• Passage:
Swiss composer Katharina Rosenberger holds a Doctor of Musical Arts in Composition from Columbia University, under the mentorship of Tristan Murail. Since Fall 2008, Katharina holds the position of Assistant Professor in Composition at the Department of Music, University of California, San Diego, USA.
Much of her work manifests in an interdisciplinary context and is bound to confront traditional performance practice in terms of how sound is produced, heard and seen. Her compositions, installations and interdisciplinary operas have been featured at festivals such as the Weimarer Frühlingstage, Germany, Festival Archipel, Festival La Bâtie, Geneva, Zürcher Theaterspektakel, Switzerland, Festival Les Musiques, Marseille, Zoo Bizzarre, Bordeaux, New Media Art, Yerevan, "atélier trideni plus", Prague, EMF at the Chelsea Museum, New York, Shanghai New Music Days and Shanghai International Electro-Acoustic Music Week, China, and the October Contemporary in Hong Kong.
Katharina Rosenberger has been the recipient of the "Mediaprojects Award/Sitemapping" (2011/2005) of the Federal Office of Culture, Berne, Switzerland, the Hellman Fellowship, San Francisco (2010), the 2010 Sony Scholar Grant, the Reid Hall Fellowship, New York (2007) and the Camargo Foundation Fellowships, France (2007) as well as the "Londoner Werkjahr" of the Zuger Kulturstiftung Landis & Gyr, Switzerland (2001). In 2011 her Portrait CD "TEXTUREN", released on HatHut Records, got awarded with the Copland Recording Grant.
Work list
Iphigenia in Aulis (1997)
Instrumentation: for soprano, tenor, bass, speeker, choir and orchestra (2.2.2.2/2.2.2.1/4perc/hp/12.10.8.6.2)
Texts: Euripides
Text editing by Stephen Dooner and Katharina Rosenberger.

• Your tasks:
- a) According to the biography of Katharina Rosenberger, which grant did her Portrait CD "TEXTUREN" receive in 2011?
- b) Transcribe the biography of Katharina Rosenberger, starting with "Much of her" and going on through "in Hong Kong.".

(Saved entries)
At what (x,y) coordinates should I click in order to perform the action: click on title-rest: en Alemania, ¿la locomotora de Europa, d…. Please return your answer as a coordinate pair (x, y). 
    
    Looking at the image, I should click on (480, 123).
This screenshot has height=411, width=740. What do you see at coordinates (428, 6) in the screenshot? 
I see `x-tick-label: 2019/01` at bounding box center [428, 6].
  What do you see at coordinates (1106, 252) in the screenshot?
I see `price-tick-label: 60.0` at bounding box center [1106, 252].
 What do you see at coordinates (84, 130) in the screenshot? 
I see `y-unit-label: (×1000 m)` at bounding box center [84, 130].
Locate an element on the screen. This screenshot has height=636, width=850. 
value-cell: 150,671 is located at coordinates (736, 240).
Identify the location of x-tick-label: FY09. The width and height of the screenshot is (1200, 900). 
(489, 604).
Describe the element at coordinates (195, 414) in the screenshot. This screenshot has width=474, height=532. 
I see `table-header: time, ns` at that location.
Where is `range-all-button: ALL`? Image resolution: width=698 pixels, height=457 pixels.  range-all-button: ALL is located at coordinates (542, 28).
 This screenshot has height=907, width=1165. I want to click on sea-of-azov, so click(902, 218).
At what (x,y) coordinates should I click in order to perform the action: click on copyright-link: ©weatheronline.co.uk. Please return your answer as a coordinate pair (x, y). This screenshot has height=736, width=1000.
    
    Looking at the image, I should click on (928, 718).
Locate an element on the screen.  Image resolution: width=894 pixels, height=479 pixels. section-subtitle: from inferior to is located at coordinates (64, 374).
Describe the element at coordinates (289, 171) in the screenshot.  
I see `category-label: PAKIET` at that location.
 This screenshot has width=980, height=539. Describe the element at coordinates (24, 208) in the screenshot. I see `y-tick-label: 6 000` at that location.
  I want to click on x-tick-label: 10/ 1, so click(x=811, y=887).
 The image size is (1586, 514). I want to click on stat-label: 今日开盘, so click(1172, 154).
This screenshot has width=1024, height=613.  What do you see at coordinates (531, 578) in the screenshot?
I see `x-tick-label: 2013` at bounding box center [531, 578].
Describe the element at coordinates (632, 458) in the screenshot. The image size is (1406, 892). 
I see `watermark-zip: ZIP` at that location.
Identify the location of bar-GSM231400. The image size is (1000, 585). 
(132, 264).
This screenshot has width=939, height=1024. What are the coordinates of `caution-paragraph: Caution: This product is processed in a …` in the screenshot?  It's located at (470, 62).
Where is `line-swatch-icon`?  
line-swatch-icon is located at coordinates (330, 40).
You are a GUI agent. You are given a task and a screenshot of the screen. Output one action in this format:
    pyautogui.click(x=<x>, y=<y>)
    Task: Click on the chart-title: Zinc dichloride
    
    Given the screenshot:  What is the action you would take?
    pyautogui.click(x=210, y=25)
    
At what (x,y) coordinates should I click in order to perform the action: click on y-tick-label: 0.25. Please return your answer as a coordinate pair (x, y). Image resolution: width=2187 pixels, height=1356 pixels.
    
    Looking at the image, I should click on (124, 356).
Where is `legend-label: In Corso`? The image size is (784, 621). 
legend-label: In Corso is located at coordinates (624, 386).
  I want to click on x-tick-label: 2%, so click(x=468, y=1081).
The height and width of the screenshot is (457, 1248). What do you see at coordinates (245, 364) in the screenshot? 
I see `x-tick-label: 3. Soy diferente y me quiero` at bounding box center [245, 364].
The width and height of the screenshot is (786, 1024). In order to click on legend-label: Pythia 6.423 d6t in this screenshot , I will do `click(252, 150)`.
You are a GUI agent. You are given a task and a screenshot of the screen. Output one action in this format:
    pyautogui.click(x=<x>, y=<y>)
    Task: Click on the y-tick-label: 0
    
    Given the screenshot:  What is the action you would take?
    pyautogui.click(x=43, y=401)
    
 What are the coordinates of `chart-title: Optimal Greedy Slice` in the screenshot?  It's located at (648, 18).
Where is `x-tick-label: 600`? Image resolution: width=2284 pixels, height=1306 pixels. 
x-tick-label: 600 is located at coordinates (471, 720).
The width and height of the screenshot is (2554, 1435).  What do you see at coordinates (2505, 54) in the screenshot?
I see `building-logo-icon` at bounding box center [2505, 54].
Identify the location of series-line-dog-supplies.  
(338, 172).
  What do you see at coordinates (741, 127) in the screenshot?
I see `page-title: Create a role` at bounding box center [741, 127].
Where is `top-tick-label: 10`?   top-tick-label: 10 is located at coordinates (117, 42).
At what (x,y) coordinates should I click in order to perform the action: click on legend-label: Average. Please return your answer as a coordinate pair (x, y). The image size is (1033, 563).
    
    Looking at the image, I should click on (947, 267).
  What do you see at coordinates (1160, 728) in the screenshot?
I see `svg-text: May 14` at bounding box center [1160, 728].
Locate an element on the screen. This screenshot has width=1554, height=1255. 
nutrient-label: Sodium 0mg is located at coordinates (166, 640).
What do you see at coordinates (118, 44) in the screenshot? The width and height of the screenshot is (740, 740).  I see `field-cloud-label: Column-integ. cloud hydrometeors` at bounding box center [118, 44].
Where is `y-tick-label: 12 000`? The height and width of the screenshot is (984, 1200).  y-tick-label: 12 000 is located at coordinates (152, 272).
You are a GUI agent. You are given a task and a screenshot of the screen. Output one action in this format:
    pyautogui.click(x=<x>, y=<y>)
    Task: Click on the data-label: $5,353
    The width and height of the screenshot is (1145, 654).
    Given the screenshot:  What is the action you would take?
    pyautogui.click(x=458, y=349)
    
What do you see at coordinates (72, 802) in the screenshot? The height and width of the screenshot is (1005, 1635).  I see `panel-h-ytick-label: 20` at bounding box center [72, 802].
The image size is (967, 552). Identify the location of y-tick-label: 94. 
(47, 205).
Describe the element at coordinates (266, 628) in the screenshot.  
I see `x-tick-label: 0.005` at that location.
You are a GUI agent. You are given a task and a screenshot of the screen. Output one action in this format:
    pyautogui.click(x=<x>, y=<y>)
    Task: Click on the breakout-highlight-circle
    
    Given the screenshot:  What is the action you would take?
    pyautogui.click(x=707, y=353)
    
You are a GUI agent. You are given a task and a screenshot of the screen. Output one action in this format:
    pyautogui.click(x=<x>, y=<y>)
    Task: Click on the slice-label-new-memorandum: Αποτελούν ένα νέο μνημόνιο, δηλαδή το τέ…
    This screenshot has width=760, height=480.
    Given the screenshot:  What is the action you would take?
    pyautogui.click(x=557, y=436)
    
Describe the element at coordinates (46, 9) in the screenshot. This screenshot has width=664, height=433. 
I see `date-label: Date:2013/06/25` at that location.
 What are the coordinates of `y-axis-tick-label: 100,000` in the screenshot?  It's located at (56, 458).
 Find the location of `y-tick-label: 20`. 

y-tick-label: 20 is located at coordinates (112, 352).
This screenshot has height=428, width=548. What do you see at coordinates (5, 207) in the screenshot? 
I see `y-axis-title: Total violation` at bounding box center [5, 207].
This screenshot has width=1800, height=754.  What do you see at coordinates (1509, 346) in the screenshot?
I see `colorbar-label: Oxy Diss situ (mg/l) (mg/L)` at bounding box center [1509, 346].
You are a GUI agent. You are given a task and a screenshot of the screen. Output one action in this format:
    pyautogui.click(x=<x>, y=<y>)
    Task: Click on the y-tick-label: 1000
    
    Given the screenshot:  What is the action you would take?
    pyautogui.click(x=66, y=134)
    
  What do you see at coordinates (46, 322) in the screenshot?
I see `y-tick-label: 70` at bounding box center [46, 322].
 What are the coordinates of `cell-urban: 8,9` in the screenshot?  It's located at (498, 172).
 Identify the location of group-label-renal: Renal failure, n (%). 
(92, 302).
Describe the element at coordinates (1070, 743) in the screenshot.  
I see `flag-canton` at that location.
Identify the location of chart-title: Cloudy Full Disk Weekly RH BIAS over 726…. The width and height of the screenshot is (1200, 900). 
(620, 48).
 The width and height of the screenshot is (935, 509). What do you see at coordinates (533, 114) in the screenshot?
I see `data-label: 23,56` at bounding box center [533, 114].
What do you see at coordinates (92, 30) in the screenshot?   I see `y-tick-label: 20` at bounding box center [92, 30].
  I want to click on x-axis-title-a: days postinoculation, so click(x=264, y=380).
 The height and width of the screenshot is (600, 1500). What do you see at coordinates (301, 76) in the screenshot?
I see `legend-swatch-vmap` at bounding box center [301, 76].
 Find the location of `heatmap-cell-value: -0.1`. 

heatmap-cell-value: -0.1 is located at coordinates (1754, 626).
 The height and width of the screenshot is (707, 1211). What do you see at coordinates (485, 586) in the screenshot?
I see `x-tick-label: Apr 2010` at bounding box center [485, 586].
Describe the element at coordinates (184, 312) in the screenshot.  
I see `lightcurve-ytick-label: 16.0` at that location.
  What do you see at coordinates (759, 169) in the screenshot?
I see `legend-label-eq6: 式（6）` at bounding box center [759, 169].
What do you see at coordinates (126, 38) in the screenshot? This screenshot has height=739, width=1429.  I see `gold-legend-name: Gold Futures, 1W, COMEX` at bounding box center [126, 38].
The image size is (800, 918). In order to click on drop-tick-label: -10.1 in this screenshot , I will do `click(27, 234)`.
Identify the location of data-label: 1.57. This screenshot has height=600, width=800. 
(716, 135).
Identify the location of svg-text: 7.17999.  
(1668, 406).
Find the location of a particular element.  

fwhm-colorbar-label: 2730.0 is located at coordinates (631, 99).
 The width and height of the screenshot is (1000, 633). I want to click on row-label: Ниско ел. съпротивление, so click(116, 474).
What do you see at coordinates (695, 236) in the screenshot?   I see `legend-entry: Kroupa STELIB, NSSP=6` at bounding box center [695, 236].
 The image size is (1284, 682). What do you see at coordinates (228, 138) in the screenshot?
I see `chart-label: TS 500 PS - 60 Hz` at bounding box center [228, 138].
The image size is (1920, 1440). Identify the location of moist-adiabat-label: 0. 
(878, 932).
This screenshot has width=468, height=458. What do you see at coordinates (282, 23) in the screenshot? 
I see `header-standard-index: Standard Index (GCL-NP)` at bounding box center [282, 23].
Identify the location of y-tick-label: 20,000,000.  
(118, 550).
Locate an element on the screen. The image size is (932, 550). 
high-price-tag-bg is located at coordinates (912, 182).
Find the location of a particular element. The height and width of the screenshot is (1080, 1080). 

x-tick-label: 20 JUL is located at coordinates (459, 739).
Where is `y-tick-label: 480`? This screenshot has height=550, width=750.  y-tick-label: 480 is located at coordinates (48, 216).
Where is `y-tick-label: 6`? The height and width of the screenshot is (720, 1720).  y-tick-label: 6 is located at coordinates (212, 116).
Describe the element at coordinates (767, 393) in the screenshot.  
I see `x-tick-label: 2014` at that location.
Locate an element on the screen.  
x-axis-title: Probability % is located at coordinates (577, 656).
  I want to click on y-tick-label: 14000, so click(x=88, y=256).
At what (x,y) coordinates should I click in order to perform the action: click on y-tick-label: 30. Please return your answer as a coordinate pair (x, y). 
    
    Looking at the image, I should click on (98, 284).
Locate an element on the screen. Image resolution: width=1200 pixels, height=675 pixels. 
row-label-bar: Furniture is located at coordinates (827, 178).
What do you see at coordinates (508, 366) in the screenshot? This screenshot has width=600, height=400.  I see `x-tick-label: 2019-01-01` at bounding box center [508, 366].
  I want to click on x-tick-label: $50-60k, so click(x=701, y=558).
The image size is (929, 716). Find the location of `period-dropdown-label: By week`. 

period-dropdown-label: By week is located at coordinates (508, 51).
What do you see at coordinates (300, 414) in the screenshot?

• Results of the tasks:
- a) The Copland Recording Grant.

- b)
Much of her work manifests in an interdisciplinary context and is bound to confront traditional performance practice in terms of how sound is produced, heard and seen. Her compositions, installations and interdisciplinary operas have been featured at festivals such as the Weimarer Frühlingstage, Germany, Festival Archipel, Festival La Bâtie, Geneva, Zürcher Theaterspektakel, Switzerland, Festival Les Musiques, Marseille, Zoo Bizzarre, Bordeaux, New Media Art, Yerevan, "atélier trideni plus", Prague, EMF at the Chelsea Museum, New York, Shanghai New Music Days and Shanghai International Electro-Acoustic Music Week, China, and the October Contemporary in Hong Kong.